Ich bin mehr als froh, als wir am nächsten Nachmittag endlich aus dem Motel auschecken können, um zu unserem Haus zu fahren. Die ganze Nacht über konnte ich nicht einschlafen, weil es viel zu heiß und zu laut war. Das Motel liegt direkt an einer Hauptstraße und ich bin nicht daran gewöhnt, nachts rasende Autos zu hören.

Gestern Abend sind Dad und ich nach der Eishalle noch in ein Restaurant in der Nähe zum Essen gegangen. Dort habe ich mich erstmal für mein schlechtes Benehmen entschuldigt. Er ging allerdings nicht wirklich darauf ein. Keine Ahnung, ob er nachtragend ist, oder ob ihn die Sache nicht stört. Noch immer bin ich der Meinung, nichts falsch gemacht zu haben. Dieser eine Junge hat doch diesen ganzen Mist von sich gegeben. Und dann tauchte noch Nummer dreizehn nach dem Training auf und lenkte mich vom Eislaufen ab.

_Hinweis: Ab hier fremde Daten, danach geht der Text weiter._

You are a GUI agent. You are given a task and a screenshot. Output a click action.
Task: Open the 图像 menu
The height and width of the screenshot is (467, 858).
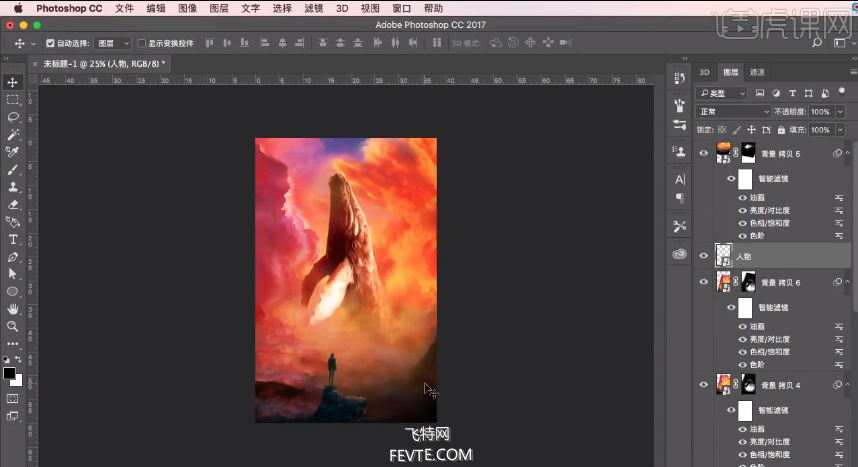(x=187, y=8)
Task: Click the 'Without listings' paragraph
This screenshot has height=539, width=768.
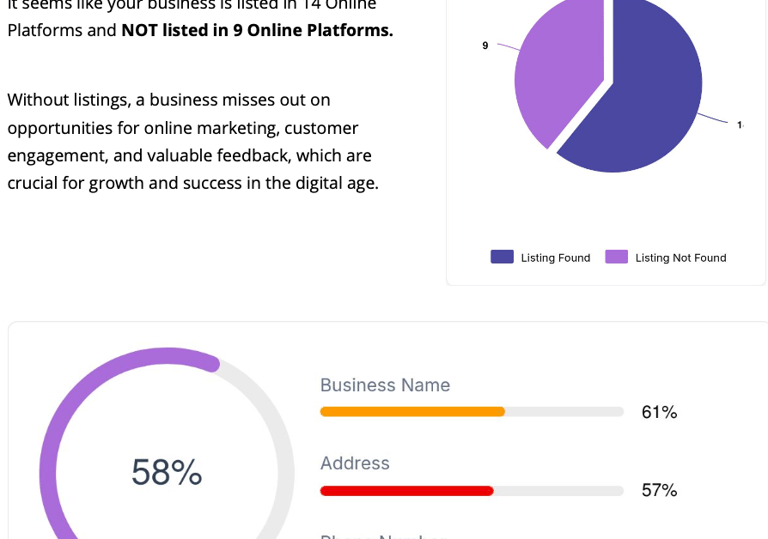Action: tap(193, 141)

»Bekomme ich dann auch einen Hausschlüssel?« Bevor wir einsteigen, verstaut Dad unsere Koffer in den Kofferraum.

»Wenn wir da sind, ja. Die Ersatzschlüssel liegen im Haus.« Auch heute ist es verdammt warm. Wenn ich später endlich meinen Laptop wieder bei mir habe, kann ich mir Sommerklamotten bestellen. Ich hasse es, shoppen zu gehen, vor allem in der Hitze. Ich liege viel lieber mit meinem Laptop auf dem Bett und wähle mir so die Sachen aus.

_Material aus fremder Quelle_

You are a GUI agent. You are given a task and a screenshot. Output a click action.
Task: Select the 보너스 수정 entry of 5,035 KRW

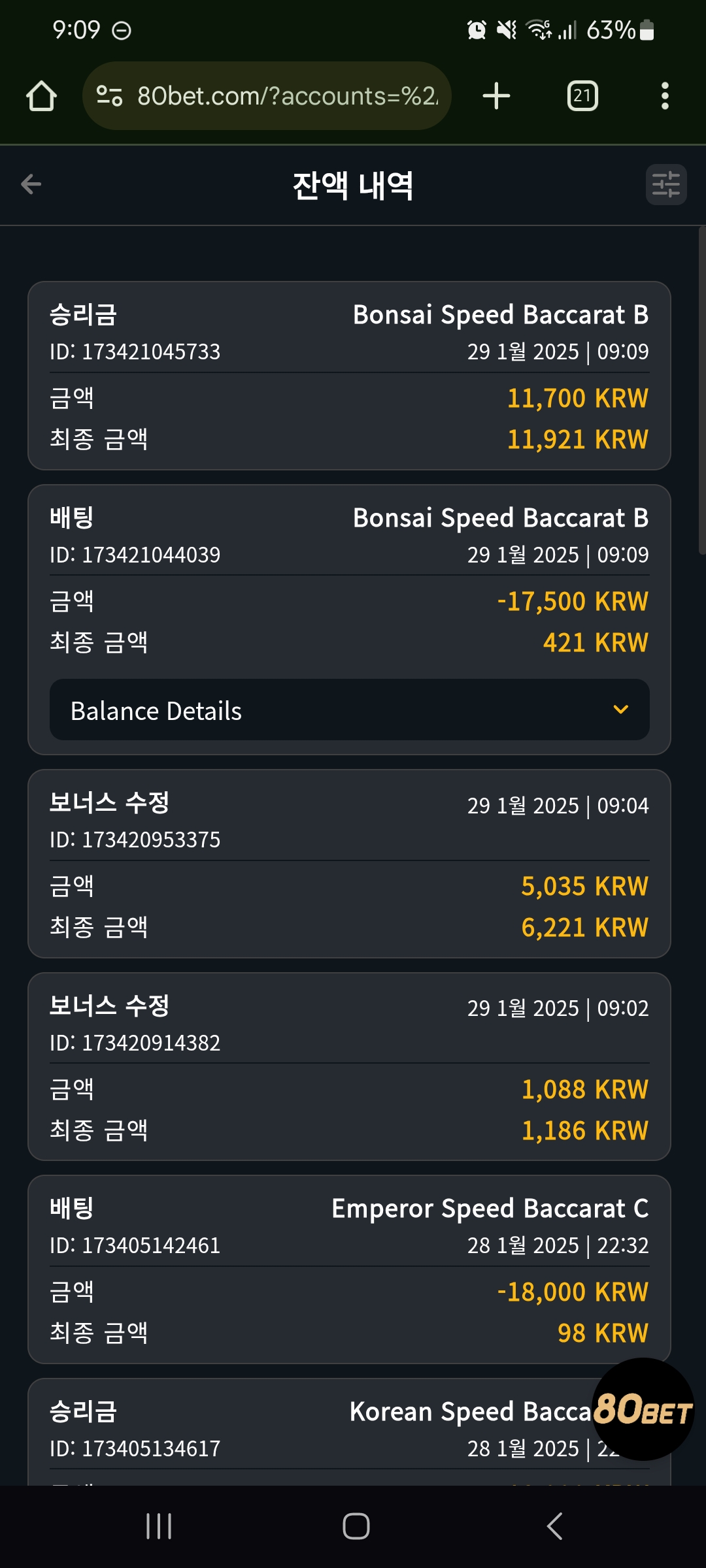350,864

»Ich bin später wieder beim Training mit den Jungs«, beginnt Dad, als er losfährt. Ich klappe direkt die Sonnenblende runter.

»Jeden Tag Training? Ich dachte, die Saison beginnt erst Mitte September.« Ich unterdrücke mir ein Augenrollen, denn ich kenne ihre Saison. »Es steht jeden Tag Training an, Blair. Und schon am Samstag haben die Jungs ein Freundschaftsspiel mit dem Team aus Fort Collins. Da werden Spenden gesammelt.«

»Bringst du mir mal einen Belegungsplan der Halle mit? Du wirst sowas doch sicherlich auffinden können.« Heute verzichte ich ausnahmsweise auf mein Hobby. Einfach aus dem Grund, dass ich gerade keinen Eishockeyspieler sehen kann. Das gestern hat mir gereicht.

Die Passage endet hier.